EXERCISE BRIEF
In the records below, from the line with "Лікарські засоби (551, 30)" up to and including the line with "medien [medien (1 Eintrag)] (122, 1794)", switch "Heimcomputer" to "Home computer". Reproduce only those lines and leave everything else in them unchanged.

GIVEN INFORMATION
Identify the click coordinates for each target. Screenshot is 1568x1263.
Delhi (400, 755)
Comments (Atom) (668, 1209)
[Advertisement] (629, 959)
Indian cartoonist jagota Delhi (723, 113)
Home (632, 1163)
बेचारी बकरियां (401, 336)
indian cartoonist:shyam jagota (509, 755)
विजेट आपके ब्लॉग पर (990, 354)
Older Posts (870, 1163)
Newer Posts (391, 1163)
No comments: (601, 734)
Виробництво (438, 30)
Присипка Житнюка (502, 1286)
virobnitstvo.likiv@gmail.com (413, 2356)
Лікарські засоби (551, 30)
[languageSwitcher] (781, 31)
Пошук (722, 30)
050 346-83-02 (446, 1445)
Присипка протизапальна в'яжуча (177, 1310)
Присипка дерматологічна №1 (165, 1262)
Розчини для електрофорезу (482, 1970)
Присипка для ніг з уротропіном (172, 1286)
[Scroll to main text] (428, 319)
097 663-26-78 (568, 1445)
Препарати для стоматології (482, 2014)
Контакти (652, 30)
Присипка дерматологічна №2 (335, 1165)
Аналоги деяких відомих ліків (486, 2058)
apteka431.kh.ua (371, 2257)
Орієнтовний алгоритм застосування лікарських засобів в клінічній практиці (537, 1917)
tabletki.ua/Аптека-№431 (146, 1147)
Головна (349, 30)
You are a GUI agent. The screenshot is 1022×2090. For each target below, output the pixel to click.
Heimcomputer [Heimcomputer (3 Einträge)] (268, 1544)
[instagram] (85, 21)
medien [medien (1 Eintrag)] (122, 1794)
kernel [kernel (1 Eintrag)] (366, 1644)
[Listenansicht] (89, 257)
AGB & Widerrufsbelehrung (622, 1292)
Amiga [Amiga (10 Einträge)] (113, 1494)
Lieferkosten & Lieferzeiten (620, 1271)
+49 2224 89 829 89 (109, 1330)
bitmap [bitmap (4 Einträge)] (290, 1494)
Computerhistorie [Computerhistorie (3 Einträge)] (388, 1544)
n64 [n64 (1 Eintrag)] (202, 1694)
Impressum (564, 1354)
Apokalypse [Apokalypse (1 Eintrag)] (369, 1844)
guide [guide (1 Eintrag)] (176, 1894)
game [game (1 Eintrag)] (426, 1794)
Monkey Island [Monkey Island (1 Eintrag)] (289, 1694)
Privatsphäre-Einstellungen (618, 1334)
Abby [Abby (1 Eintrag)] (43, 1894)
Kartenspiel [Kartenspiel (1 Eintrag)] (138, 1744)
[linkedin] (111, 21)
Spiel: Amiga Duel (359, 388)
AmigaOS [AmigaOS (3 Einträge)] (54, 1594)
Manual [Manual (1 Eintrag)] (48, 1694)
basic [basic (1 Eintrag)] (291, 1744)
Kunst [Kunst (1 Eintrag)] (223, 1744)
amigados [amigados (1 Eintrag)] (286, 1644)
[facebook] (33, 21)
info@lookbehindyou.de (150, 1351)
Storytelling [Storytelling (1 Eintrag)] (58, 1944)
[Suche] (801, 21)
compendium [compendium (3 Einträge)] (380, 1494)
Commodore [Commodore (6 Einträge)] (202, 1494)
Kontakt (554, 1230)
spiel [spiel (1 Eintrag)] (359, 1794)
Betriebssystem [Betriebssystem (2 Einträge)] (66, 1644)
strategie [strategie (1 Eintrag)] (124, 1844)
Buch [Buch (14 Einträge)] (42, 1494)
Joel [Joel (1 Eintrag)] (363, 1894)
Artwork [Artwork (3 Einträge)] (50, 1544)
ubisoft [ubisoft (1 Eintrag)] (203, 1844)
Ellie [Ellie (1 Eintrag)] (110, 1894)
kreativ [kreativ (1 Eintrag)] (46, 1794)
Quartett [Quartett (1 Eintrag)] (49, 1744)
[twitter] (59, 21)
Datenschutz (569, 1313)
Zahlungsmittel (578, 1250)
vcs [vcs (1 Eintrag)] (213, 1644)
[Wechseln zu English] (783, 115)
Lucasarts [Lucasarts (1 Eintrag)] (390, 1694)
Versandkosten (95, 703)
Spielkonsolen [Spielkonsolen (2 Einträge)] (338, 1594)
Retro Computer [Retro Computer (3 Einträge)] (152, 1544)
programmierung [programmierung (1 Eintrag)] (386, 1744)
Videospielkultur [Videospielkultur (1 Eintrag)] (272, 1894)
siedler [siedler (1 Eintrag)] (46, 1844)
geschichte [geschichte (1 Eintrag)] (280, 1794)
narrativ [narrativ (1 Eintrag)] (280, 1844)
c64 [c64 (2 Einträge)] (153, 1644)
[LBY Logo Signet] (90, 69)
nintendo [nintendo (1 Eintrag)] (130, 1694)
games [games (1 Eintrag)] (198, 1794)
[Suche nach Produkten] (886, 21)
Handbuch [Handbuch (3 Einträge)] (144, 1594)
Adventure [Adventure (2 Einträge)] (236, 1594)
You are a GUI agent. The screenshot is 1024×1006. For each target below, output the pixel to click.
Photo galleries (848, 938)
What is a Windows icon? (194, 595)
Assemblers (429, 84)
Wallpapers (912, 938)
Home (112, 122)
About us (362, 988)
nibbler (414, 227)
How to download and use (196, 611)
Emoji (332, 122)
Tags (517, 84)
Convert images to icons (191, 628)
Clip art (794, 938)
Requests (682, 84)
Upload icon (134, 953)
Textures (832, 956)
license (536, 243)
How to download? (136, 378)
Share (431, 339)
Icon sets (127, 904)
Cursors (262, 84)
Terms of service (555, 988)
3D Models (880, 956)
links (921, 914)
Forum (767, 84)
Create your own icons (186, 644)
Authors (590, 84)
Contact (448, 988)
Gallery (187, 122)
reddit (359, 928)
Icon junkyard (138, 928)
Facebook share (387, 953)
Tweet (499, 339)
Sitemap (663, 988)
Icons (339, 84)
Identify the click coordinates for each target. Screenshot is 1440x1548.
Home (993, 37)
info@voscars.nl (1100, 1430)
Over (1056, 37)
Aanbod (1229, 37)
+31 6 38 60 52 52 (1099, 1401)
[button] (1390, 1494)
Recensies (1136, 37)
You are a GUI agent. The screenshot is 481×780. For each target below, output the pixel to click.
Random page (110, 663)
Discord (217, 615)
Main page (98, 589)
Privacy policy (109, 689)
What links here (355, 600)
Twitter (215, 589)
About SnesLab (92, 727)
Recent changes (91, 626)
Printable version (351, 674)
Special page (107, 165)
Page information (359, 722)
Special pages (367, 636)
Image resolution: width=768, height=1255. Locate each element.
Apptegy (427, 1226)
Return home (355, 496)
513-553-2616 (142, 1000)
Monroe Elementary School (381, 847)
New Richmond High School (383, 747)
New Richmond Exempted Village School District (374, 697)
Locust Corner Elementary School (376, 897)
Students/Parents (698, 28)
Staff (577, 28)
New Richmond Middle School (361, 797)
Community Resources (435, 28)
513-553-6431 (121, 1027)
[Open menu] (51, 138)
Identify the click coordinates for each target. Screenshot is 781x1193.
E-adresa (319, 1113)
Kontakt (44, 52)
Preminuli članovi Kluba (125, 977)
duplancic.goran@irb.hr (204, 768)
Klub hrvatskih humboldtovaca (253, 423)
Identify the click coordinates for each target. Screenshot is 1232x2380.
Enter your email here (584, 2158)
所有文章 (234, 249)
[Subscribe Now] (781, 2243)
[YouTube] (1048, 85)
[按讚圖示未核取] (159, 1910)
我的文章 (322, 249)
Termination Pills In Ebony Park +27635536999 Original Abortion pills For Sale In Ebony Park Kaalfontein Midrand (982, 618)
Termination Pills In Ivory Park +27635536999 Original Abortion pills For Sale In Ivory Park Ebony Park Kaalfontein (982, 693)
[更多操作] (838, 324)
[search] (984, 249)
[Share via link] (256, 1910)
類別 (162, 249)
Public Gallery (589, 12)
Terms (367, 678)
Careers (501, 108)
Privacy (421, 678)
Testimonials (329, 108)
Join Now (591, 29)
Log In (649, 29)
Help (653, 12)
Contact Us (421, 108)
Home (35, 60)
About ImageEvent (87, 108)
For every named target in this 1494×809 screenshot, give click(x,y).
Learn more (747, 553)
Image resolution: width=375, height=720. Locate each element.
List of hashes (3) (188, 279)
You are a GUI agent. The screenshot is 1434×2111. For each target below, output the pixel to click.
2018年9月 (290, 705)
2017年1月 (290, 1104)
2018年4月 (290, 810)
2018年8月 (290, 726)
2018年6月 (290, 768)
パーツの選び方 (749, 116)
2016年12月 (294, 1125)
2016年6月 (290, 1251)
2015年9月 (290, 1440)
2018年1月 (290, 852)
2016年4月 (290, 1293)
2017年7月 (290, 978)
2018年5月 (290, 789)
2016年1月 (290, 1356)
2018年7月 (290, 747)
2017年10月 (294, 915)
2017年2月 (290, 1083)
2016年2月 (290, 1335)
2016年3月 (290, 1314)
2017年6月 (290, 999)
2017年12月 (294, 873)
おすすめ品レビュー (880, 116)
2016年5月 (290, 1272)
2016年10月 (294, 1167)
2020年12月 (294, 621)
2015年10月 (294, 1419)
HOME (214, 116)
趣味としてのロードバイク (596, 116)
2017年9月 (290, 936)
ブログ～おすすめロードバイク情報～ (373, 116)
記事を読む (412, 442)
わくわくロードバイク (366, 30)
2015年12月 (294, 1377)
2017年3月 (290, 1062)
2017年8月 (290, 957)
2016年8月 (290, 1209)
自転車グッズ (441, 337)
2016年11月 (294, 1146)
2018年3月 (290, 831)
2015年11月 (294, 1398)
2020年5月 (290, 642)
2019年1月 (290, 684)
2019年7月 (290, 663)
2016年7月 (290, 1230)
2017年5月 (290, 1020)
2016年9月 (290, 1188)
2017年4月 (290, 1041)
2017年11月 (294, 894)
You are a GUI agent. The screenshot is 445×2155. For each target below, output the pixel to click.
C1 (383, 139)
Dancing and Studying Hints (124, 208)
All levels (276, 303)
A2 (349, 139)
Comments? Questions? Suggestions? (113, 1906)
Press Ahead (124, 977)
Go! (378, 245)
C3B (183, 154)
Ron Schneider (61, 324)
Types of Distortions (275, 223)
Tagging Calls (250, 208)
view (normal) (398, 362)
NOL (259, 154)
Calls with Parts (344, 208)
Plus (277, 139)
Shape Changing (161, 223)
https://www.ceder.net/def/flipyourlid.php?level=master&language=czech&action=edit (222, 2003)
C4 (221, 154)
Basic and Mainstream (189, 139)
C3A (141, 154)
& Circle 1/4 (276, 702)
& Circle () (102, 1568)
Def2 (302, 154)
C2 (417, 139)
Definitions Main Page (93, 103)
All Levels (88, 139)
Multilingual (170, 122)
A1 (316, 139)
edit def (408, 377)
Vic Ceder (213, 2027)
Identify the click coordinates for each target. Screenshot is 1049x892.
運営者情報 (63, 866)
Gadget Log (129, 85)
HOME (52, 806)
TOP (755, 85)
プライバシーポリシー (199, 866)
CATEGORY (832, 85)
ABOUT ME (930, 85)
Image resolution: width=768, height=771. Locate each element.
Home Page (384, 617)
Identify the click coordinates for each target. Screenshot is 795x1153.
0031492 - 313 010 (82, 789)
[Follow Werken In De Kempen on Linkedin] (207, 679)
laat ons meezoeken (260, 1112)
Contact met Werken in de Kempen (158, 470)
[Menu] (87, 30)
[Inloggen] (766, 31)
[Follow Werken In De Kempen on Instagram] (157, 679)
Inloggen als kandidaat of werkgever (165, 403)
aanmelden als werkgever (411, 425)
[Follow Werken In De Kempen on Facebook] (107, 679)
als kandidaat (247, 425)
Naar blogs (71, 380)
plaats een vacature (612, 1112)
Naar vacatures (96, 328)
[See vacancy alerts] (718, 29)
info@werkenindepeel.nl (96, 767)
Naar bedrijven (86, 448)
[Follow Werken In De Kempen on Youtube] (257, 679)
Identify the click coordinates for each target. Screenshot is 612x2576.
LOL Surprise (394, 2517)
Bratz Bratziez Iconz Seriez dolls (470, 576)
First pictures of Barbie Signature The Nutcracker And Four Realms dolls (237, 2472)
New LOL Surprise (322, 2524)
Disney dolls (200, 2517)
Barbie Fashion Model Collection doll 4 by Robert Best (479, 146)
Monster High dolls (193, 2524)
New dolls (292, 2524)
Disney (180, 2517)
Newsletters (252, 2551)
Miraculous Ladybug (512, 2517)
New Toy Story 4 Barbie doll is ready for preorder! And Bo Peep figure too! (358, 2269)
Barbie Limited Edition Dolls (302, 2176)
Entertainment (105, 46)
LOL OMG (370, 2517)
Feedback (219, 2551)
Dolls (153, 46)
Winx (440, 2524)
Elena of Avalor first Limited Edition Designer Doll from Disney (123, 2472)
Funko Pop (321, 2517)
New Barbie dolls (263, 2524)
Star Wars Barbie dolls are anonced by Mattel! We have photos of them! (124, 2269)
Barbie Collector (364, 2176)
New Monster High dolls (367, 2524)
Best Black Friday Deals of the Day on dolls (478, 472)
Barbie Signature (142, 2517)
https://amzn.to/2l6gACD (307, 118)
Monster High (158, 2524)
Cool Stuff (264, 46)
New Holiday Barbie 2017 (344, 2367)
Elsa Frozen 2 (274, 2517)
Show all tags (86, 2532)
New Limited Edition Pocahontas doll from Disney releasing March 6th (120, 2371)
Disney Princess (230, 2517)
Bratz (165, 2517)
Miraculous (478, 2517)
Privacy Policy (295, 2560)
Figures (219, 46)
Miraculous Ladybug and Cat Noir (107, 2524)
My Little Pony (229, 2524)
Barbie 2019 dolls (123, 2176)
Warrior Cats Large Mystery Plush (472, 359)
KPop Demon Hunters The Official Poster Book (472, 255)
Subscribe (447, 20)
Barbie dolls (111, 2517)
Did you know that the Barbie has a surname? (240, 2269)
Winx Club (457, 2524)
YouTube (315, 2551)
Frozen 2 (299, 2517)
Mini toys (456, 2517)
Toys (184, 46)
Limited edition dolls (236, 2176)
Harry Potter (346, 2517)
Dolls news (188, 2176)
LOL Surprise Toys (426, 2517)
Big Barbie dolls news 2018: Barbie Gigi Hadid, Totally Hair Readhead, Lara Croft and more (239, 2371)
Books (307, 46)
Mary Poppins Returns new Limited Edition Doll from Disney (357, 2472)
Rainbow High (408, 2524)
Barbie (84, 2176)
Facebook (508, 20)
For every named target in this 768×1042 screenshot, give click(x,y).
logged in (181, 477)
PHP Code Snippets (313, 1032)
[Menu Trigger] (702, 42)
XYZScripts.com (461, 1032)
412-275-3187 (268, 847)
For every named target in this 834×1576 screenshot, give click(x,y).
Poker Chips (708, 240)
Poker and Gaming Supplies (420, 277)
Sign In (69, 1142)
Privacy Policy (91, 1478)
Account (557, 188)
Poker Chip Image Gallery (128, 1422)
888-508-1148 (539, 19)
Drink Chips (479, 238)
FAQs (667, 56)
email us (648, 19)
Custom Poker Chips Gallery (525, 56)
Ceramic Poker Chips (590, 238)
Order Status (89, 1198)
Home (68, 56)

SOLUTION TO THE EXERCISE
Лікарські засоби (551, 30)
[languageSwitcher] (781, 31)
Пошук (722, 30)
050 346-83-02 (446, 1445)
Присипка протизапальна в'яжуча (177, 1310)
Присипка дерматологічна №1 (165, 1262)
Розчини для електрофорезу (482, 1970)
Присипка для ніг з уротропіном (172, 1286)
[Scroll to main text] (428, 319)
097 663-26-78 (568, 1445)
Препарати для стоматології (482, 2014)
Контакти (652, 30)
Присипка дерматологічна №2 (335, 1165)
Аналоги деяких відомих ліків (486, 2058)
apteka431.kh.ua (371, 2257)
Орієнтовний алгоритм застосування лікарських засобів в клінічній практиці (537, 1917)
tabletki.ua/Аптека-№431 (146, 1147)
Головна (349, 30)
You are a GUI agent. The screenshot is 1022×2090. For each target below, output the pixel to click.
Home computer [Home computer (3 Einträge)] (268, 1544)
[instagram] (85, 21)
medien [medien (1 Eintrag)] (122, 1794)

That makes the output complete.